Vão passando os dias, a correr e simultaneamente sem pressa. Ou sem pressa e simultaneamente a correr? O que for… Porque vão passando, os dias, de um modo linear, numa estabilidade artificial e rígida quimicamente induzida, criando uma falsa sensação de segurança. Onde as vozes vão perdendo força e são substituídas por sussurros novos que me repetem ao ouvido que vai correr tudo bem e que este ano o Verão vai ser melhor. 

O Verão ainda agora começou. E Julho ainda não começou sequer. E os dias vão passando, ao seu ritmo.

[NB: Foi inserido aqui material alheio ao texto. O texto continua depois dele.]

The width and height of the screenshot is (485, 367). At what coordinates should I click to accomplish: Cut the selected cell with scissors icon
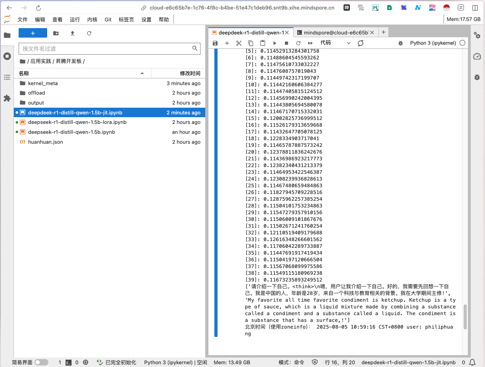pos(239,43)
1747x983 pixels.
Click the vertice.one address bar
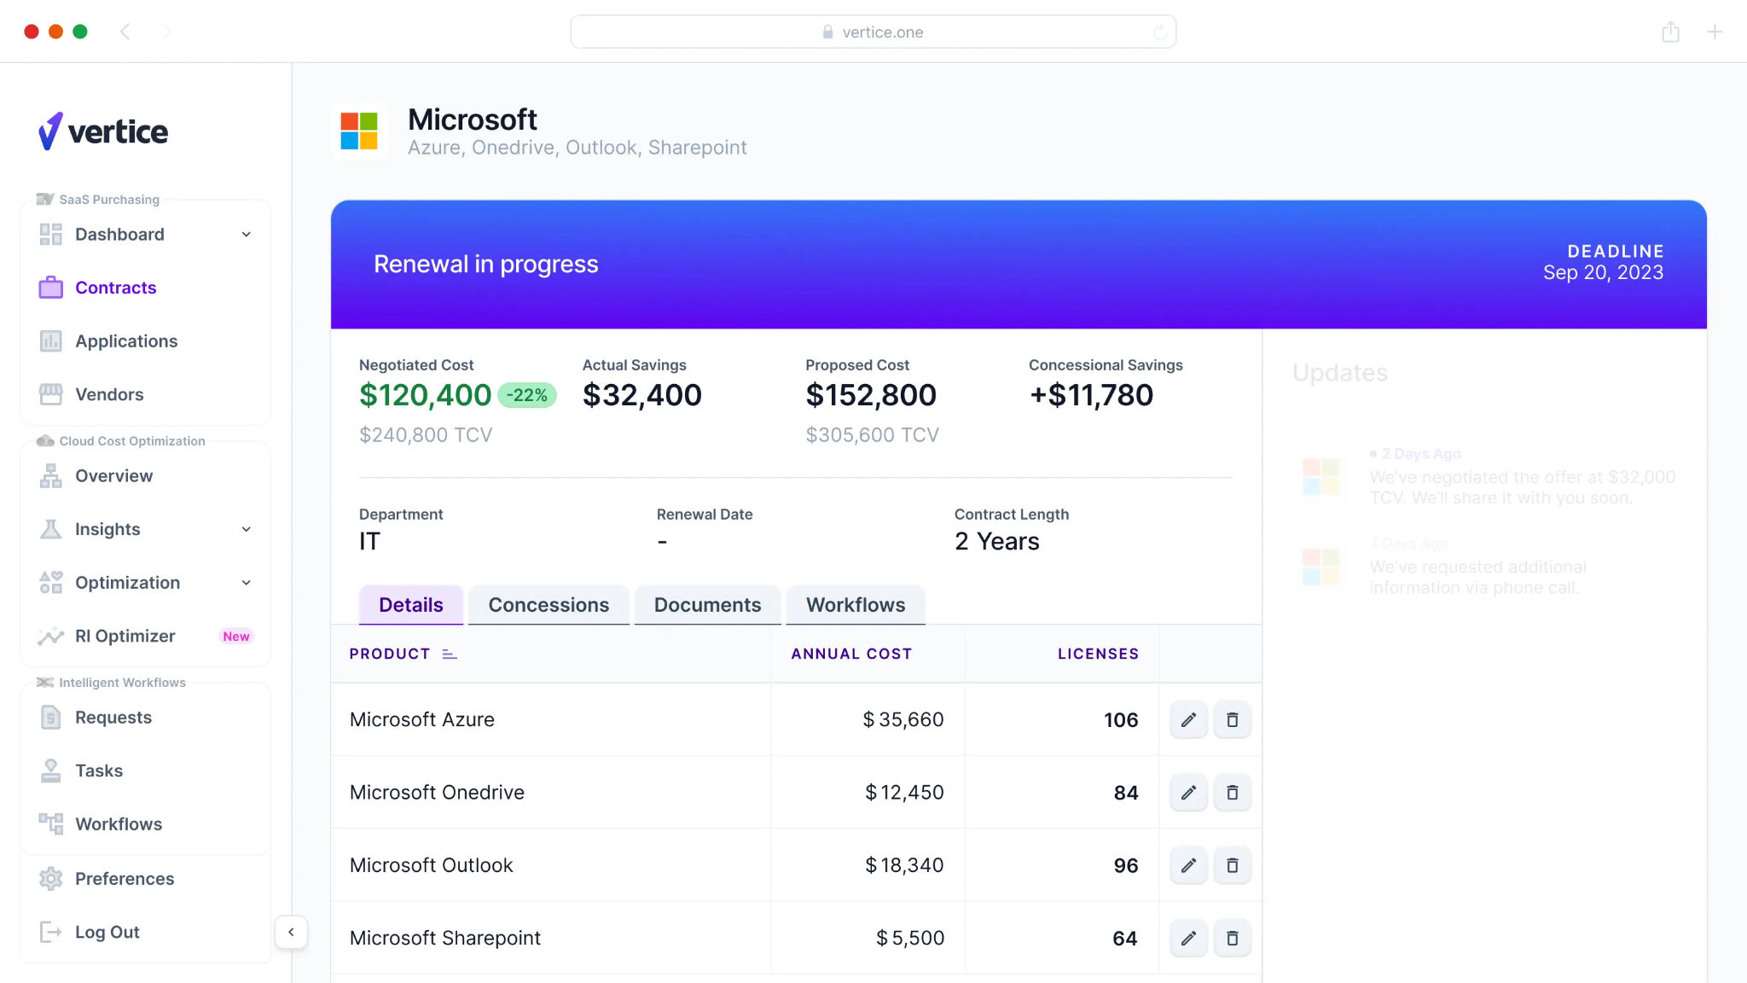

Até que, de um momento para o outro, o meu ritmo passa a ser outro, volto a acelerar, volto a perder as cores, volto a recordar onde estava nesta data há 3 anos, volto a repetir para mim mesma que tenho saudades tuas, que sinto a tua falta, que nesta data há 3 anos estava grávida, que nunca aconteceu aquele diálogo que cheguei a fantasiar durante tantos anos em que iria chegar a parte em que, com um sorriso, diria “estou grávida”. 

E percebo, nessa minha mudança de ritmo, que afinal ainda sinto coisas. Ainda sinto as coisas. Ainda tenho vontade de andar para trás no tempo e reviver-te. Não apenas sobreviver-te. 

Percebo que aquela falta de vontade de ver o Mundo, aquela ausência de brilho nas cores à minha volta, aquela angústia de nó na garganta, aqueles olhos carregados de lágrimas ao simplesmente agradecer por permitirem que existas, percebo que tudo isso me diz que o Verão ainda agora começou, Julho ainda não começou sequer, e tenho medo do mês que aí vem… Medo de não conseguir não me afundar novamente. Medo de não conseguir não me agarrar àquelas memórias sem chorar. 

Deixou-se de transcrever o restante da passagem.